Requirements →
(a) In the text on Netapp protocol stacks, which HTTP operation is the only one the current design can implement?
(b) Condense the paragraph of the text on Netapp protocol stacks that begins "CIFS is of particular importance here" into a short bulleted list that keeps its main facts.

Quoted text →
Moreover, there is no need to compromise throughput performance at any point in order to produce standard interfaces between processing stages, or pump data though an interprocess comms channel. A single process calling a stack of routines is all that is required. Of some technical interest here is that the same strategy as is used for NFS (both Version 2 and 3 are supported), is also applied to the CIFS/SMB stack, and the HTTP stack.

CIFS is of particular importance here, as it employs some very complex locking mechanisms and is essentially "stateful" in operation compared to the simpler "stateless" NFS. The most popular CIFS implementation in use on heterogeneous sites is Samba, which has a number of limitations in its implementation which are a direct result of attempting to map the stateful and highly lockable CIFS model on to a Unix filesystem. As it runs as a Unix process, emulating an embedded CIFS stack, it also incurs performance penalties.

In homogeneous sites the NT CIFS implementation suffers frequent performance limitations due to NT's rather ordinary context switching and inter-process communications performance. The Netapp strategy is clever in the sense of using a specialised code for protocol stacks which can fully implement features of the protocols in question without the need to make concessions in protocol implementation or performance. The principal limitation of the current Netapp design lies in its ability to implement only the HTTP GET operation, requiring a separate conventional HTTP server (eg Unix) to implement CGI scripts. Whether Netapp intend to embed CGI in the appliance model is unclear from currently published literature. Protocol support for Netbeui and IPX/SPX is available as an alternative to the basic CIFS stack.

Entries provided →
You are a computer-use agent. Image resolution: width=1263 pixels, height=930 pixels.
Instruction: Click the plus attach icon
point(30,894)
...
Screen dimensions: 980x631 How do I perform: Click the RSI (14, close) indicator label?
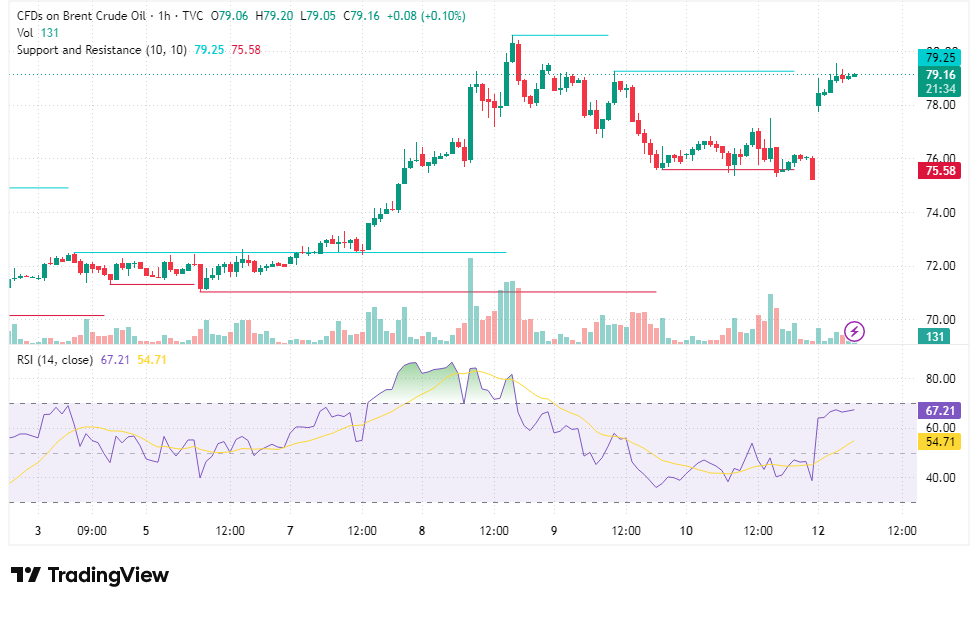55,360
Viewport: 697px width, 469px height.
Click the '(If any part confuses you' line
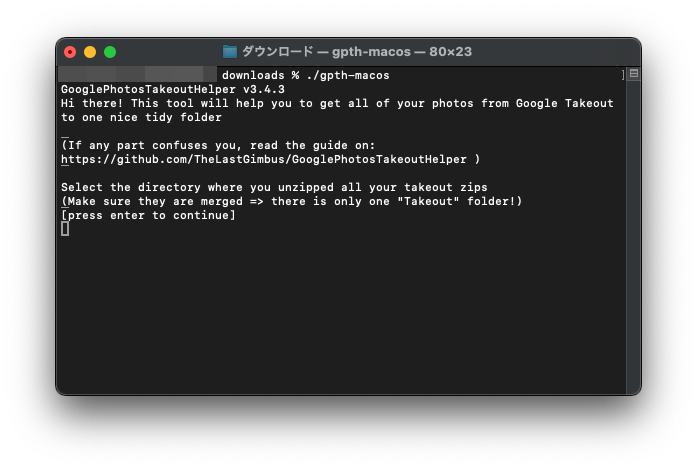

Answers for the tasks →
(a) Only the HTTP GET operation.

(b)
- CIFS is important because it uses very complex locking and is "stateful," unlike the simpler "stateless" NFS.
- Samba is the most popular CIFS implementation on heterogeneous sites.
- Samba's limitations come directly from mapping the stateful, highly lockable CIFS model onto a Unix filesystem.
- Samba runs as a Unix process emulating an embedded CIFS stack, so it also pays performance penalties.